====== INPUT RECORDS ======

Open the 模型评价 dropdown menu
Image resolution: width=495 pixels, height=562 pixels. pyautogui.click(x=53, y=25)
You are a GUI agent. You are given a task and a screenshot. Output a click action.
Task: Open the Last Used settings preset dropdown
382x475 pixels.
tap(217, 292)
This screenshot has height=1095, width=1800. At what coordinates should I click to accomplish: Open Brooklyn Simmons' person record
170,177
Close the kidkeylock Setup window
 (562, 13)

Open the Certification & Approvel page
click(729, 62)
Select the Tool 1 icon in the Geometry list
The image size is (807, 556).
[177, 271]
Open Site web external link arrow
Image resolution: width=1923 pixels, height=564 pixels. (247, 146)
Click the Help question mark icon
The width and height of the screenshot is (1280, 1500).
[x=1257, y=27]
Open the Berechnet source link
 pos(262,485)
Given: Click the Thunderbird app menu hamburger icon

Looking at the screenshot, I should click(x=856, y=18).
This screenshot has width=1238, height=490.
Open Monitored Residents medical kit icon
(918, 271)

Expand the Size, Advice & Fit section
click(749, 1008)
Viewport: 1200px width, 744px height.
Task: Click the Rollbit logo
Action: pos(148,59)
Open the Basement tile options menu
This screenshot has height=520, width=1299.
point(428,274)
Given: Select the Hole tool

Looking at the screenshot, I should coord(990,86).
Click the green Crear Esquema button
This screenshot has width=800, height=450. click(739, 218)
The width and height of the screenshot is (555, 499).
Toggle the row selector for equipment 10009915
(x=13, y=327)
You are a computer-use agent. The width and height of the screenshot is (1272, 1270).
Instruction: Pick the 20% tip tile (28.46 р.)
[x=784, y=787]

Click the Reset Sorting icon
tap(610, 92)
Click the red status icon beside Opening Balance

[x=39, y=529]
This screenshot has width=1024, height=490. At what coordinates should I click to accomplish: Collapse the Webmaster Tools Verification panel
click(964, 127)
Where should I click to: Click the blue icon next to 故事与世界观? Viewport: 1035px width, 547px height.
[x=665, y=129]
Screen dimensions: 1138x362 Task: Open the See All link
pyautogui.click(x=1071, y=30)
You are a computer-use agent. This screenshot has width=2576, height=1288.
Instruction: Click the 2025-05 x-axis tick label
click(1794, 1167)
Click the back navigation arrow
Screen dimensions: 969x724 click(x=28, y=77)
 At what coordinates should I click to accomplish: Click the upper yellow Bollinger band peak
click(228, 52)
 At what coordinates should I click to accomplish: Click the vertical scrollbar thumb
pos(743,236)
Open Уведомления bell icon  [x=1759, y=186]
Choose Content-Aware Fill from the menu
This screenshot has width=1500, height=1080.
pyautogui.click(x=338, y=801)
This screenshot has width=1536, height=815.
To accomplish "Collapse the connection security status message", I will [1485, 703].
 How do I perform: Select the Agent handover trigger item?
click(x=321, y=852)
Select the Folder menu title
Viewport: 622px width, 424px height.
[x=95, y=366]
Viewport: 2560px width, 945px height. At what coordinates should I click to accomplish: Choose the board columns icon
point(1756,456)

======

*YOUR GOAL*: Rewrite every line of the entries above as a numbered list, omitting the blank lines.

*REPLY TO THE TASK*:
1. Open the 模型评价 dropdown menu
2. Image resolution: width=495 pixels, height=562 pixels. pyautogui.click(x=53, y=25)
3. You are a GUI agent. You are given a task and a screenshot. Output a click action.
4. Task: Open the Last Used settings preset dropdown
5. 382x475 pixels.
6. tap(217, 292)
7. This screenshot has height=1095, width=1800. At what coordinates should I click to accomplish: Open Brooklyn Simmons' person record
8. 170,177
9. Close the kidkeylock Setup window
10.  (562, 13)
11. Open the Certification & Approvel page
12. click(729, 62)
13. Select the Tool 1 icon in the Geometry list
14. The image size is (807, 556).
15. [177, 271]
16. Open Site web external link arrow
17. Image resolution: width=1923 pixels, height=564 pixels. (247, 146)
18. Click the Help question mark icon
19. The width and height of the screenshot is (1280, 1500).
20. [x=1257, y=27]
21. Open the Berechnet source link
22.  pos(262,485)
23. Given: Click the Thunderbird app menu hamburger icon
24. Looking at the screenshot, I should click(x=856, y=18).
25. This screenshot has width=1238, height=490.
26. Open Monitored Residents medical kit icon
27. (918, 271)
28. Expand the Size, Advice & Fit section
29. click(749, 1008)
30. Viewport: 1200px width, 744px height.
31. Task: Click the Rollbit logo
32. Action: pos(148,59)
33. Open the Basement tile options menu
34. This screenshot has height=520, width=1299.
35. point(428,274)
36. Given: Select the Hole tool
37. Looking at the screenshot, I should coord(990,86).
38. Click the green Crear Esquema button
39. This screenshot has width=800, height=450. click(739, 218)
40. The width and height of the screenshot is (555, 499).
41. Toggle the row selector for equipment 10009915
42. (x=13, y=327)
43. You are a computer-use agent. The width and height of the screenshot is (1272, 1270).
44. Instruction: Pick the 20% tip tile (28.46 р.)
45. [x=784, y=787]
46. Click the Reset Sorting icon
47. tap(610, 92)
48. Click the red status icon beside Opening Balance
49. [x=39, y=529]
50. This screenshot has width=1024, height=490. At what coordinates should I click to accomplish: Collapse the Webmaster Tools Verification panel
51. click(964, 127)
52. Where should I click to: Click the blue icon next to 故事与世界观? Viewport: 1035px width, 547px height.
53. [x=665, y=129]
54. Screen dimensions: 1138x362 Task: Open the See All link
55. pyautogui.click(x=1071, y=30)
56. You are a computer-use agent. This screenshot has width=2576, height=1288.
57. Instruction: Click the 2025-05 x-axis tick label
58. click(1794, 1167)
59. Click the back navigation arrow
60. Screen dimensions: 969x724 click(x=28, y=77)
61.  At what coordinates should I click to accomplish: Click the upper yellow Bollinger band peak
62. click(228, 52)
63.  At what coordinates should I click to accomplish: Click the vertical scrollbar thumb
64. pos(743,236)
65. Open Уведомления bell icon  [x=1759, y=186]
66. Choose Content-Aware Fill from the menu
67. This screenshot has width=1500, height=1080.
68. pyautogui.click(x=338, y=801)
69. This screenshot has width=1536, height=815.
70. To accomplish "Collapse the connection security status message", I will [1485, 703].
71.  How do I perform: Select the Agent handover trigger item?
72. click(x=321, y=852)
73. Select the Folder menu title
74. Viewport: 622px width, 424px height.
75. [x=95, y=366]
76. Viewport: 2560px width, 945px height. At what coordinates should I click to accomplish: Choose the board columns icon
77. point(1756,456)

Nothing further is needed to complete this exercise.